By Mark Gillespie
June 15, 2021 – The trade dispute over government subsidies to Airbus and Boeing that spilled over into the whisky industry has been resolved for now. U.S. and European Union negotiators have agreed to a framework for settling their 17-year-long dispute that includes suspending retaliatory tariffs linked to the dispute for the next five years. That’s where the distilled spirits industry comes in, since spirits had become collateral damage in the dispute with tariffs imposed on both sides of the Atlantic.
The agreement was announced today in Brussels during the summit between U.S. President Joe Biden and EU leaders. It means that the U.S. 25% tariffs on liqueurs, cordials, Cognacs, and brandies from Germany, France, Ireland, Italy, and Spain will not resume on July 11, when the current four-month pause for negotiations was set to expire. Likewise, the EU will drop its 25% tariffs on American-made rum, brandy, and vodka.
“For almost 20 years we have been at each other’s throats, fighting each other in terms of competition between our industries. While we have been engaged in this fight, others are taking the opportunity to launch their own industries, and we have been too busy fighting each other to pay attention,” U.S. Trade Representative Katherine Tai told reporters in Brussels.
“There was a fairly compelling view that the Boeing and Airbus case would get resolved in the wee hours of July 10th,” said Distilled Spirits Council CEO Chris Swonger. “A lot of credit goes to the Biden Administration…they inherited a lot of challenges, including this 17-year-old Boeing and Airbus trade dispute. Certainly, they’re doing this one step at a time, and I can’t say enough how thankful we are…this probably wasn’t easy to do,” he said in a Zoom interview.
While this agreement does not include the United Kingdom, also one of the parties in the aircraft subsidies dispute, a similar announcement is expected tomorrow in London when Ambassador Tai meets with her British counterpart, International Trade Secretary Liz Truss. Great Britain and the U.S. also agreed to a four-month long pause in their retaliatory tariffs in March, and a similar agreement would have the largest impact on the whisky industry by ending the U.S. 25% tariff on imports of Single Malt Scotch Whisky. The tariff imposed in October of 2019 has resulted in a 35% decline in Scotch Whisky exports to the United States with millions of dollars in lost sales, according to the Scotch Whisky Association.

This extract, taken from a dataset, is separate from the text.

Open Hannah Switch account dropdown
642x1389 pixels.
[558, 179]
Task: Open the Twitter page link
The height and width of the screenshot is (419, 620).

The two sides have also been discussing the ongoing dispute over steel and aluminum, another area in which the whisky industry has become collateral damage. EU leaders imposed a 25% retaliatory tariff three years ago this month on imports of Bourbons and other American whiskies after the Trump Administration slapped tariffs on imported steel and aluminum. That move used a little-known part of U.S. law dating back to 1962 allowing for punitive tariffs on “national security” grounds, and the Trump Administration cited the need to protect the domestic steel industry from low-cost imports.
Great Britain has started a consultation period aimed at restructuring the tariffs it inherited from the EU in Brexit, but European leaders have held firm on keeping the tariff on whisky and other consumer goods until the U.S. removes the “Section 232” tariff. Since the tariff took effect in June 2018, exports of American whiskies to Great Britain have declined by 53% and 37% to the European Union’s 27 member countries. The Biden Administration has expressed support for resolving the steel dispute, which it blames on China’s subsidization of its steel and aluminum makers. However, the administration is under pressure at home from domestic steel makers and unions representing their workers to keep the tariff in place.
According to Swonger, the Brussels summit may end with a joint statement from the U.S. and EU leaders pledging to work toward a resolution of the steel dispute by December 1.
“That public commitment would be well-received, because that would give us some hope,” Swonger said. “Unfortunately, we have to continue to press hard because we don’t want the American whiskey tariffs hanging out there too much longer, but we’re anticipating this communique coming out, hopefully, from the U.S. and the EU, to resolving the Section 232 tariffs…which would ultimately remove the tariffs on American whiskey, and then we’d be back to zero-for-zero tariffs.”
During the last “zero-for-zero” period where there were no import tariffs on spirits between Europe and the United States from 1997 until the 2018 European tariff, whisky exports on both sides skyrocketed and helped spur a global boom in whisky sales. Last week, more than 100 different industry associations representing spirits and other consumer goods affected by the trade war urged politicians on all sides to set aside their differences to help the transatlantic economy recover from the economic impact of the Covid-19 pandemic.
This story will be updated with additional information as necessary.